Diablo 3 und World of Warcraft kommen zwar vom selben Entwickler, haben aber vom Genre her wenig gemeinsam. Das Action-Rollenspiel ist ein klassisches Hack’n’Slay, weshalb auch die Kamera von oben herabschaut. Ein neues Video zeigt aber, wie D3 aus der Third-Person-Perspektive ausschauen würde.
Die Kameraperspektive beim Action-Rollenspiel Diablo 3 ist darauf ausgelegt, dass man viel von der Umgebung sieht. Beim MMO World of Warcraft ist das etwas anders: Mehr Landschaft, mehr Tiefe. Das Video vom Spieler MonstrousD3 hat bei Diablo 3 Fans nun für Aufruhr gesorgt, da es das Hack’n’Slay aus der typischen WoW-Kameraperspektive zeigt.
Die Steuerung ist dann natürlich… gewöhnungsbedürft, gerade für PC-Spieler. Denn die Fläche auf die man via Maussteuerung klicken kann, ist nicht besonders groß. Auch für Hardcore-Fans ist diese Perspektive wohl nichts, da man kommende Elite-Packs erst spät erkennt und ganze Horden von Monster natürlich auch nur spärlich sieht.
Diablo 3 in Zukunft in der Third-Person-Perspektive?

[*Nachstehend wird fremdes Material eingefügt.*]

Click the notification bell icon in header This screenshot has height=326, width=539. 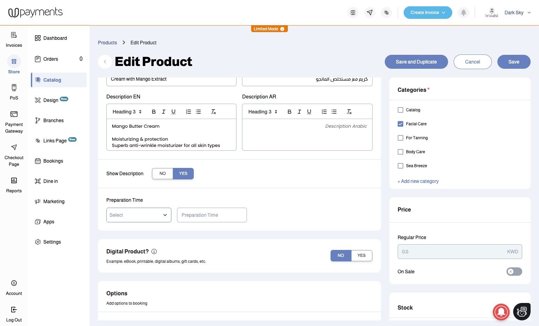(x=463, y=13)
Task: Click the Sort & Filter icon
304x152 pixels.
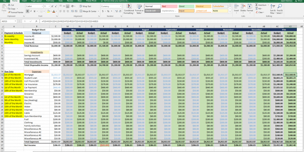Action: pos(272,6)
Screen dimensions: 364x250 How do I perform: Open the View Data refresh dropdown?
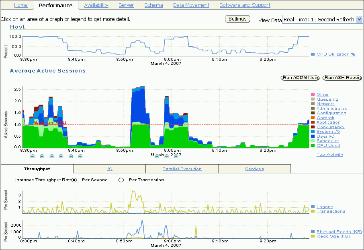click(322, 20)
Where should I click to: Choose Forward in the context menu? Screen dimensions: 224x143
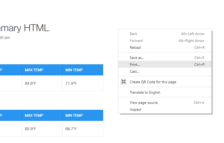coord(136,41)
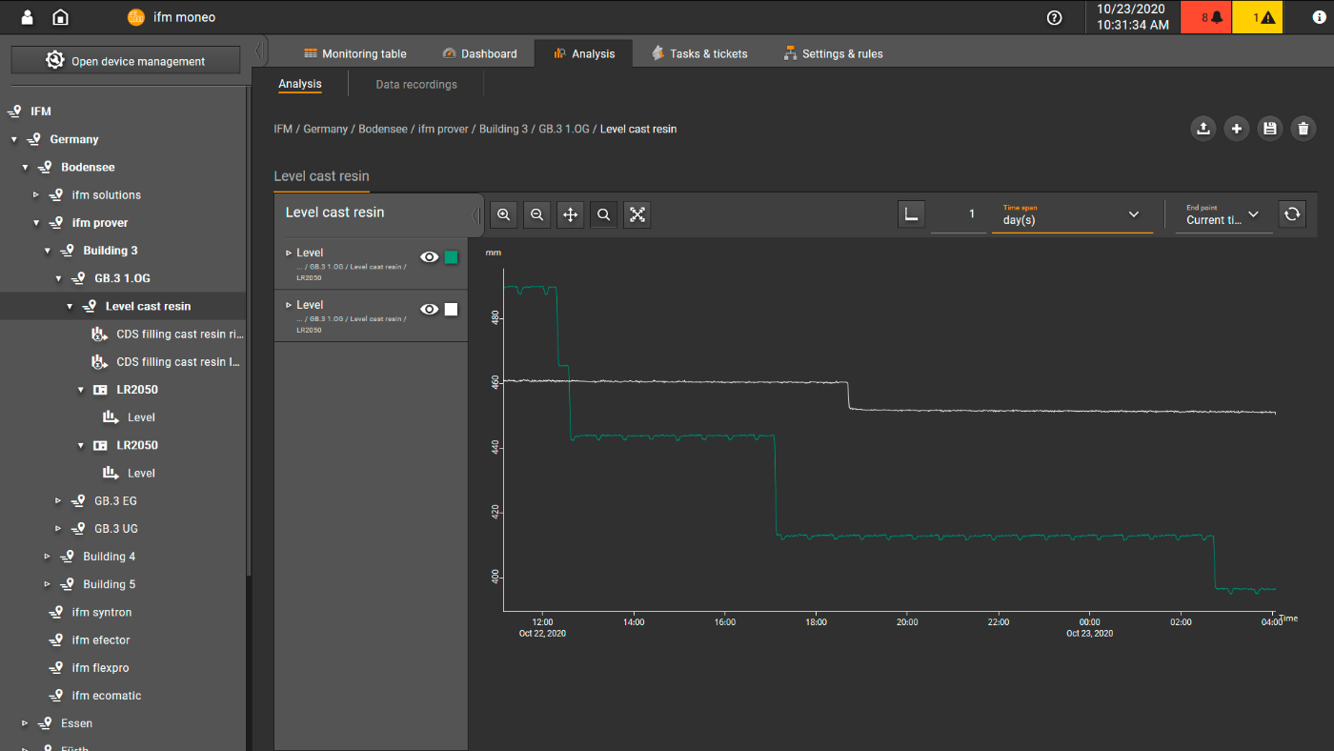This screenshot has height=751, width=1334.
Task: Toggle the axis display button beside the timespan field
Action: pos(911,214)
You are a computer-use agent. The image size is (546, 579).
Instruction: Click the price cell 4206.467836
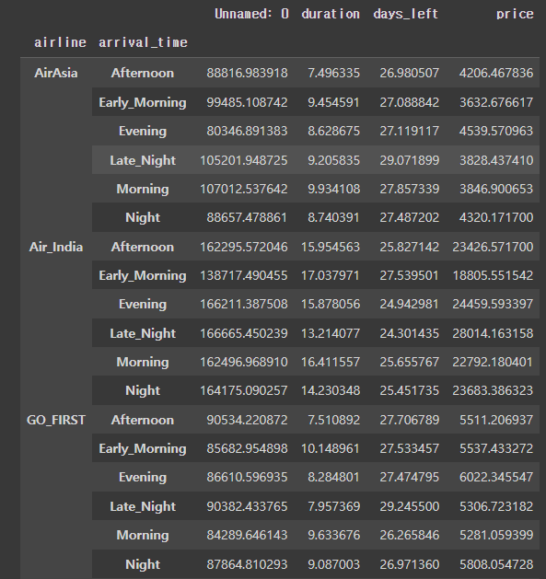pyautogui.click(x=496, y=73)
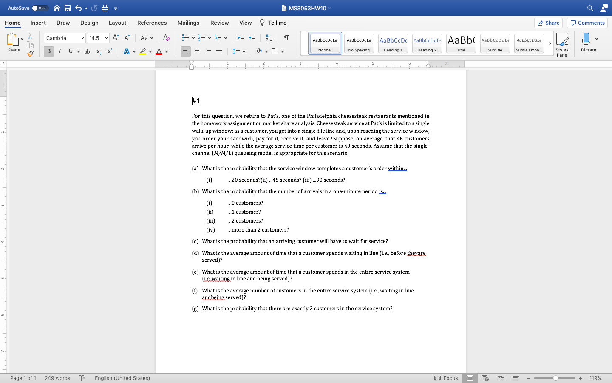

Wie genau MonstrousD3 diese Perspektive hinbekommen hat, wollte er noch nicht verraten. Unter dem Video gab der Diablo-Fan aber einige Hinweise dazu, wie er zu dieser Einstellung gekommen ist, nachdem die meisten von Modifikationen sprachen: “Tut mir Leid, es ist keine Mod. Ich verwende die selbe Technik, mit der man auch Machinima-Videos umsetzt und habe lediglich die UI nicht ausgeblendet.”
In der Vergangenheit hatte Blizzard in Interviews allerdings schon angedeutet, dass die Umsetzung angeblich ein Leichtes wäre: “Du könntest recht einfach ein Spiel dieser Art nehmen und zu einem Third-Person-Game machen, wie es bei Demon Souls getan wurde; oder First-Person, wie bei Borderlands“, so der ehemalige Game-Director Wilson in einem Interview mit der nowgamer.com aus dem Jahre 2011.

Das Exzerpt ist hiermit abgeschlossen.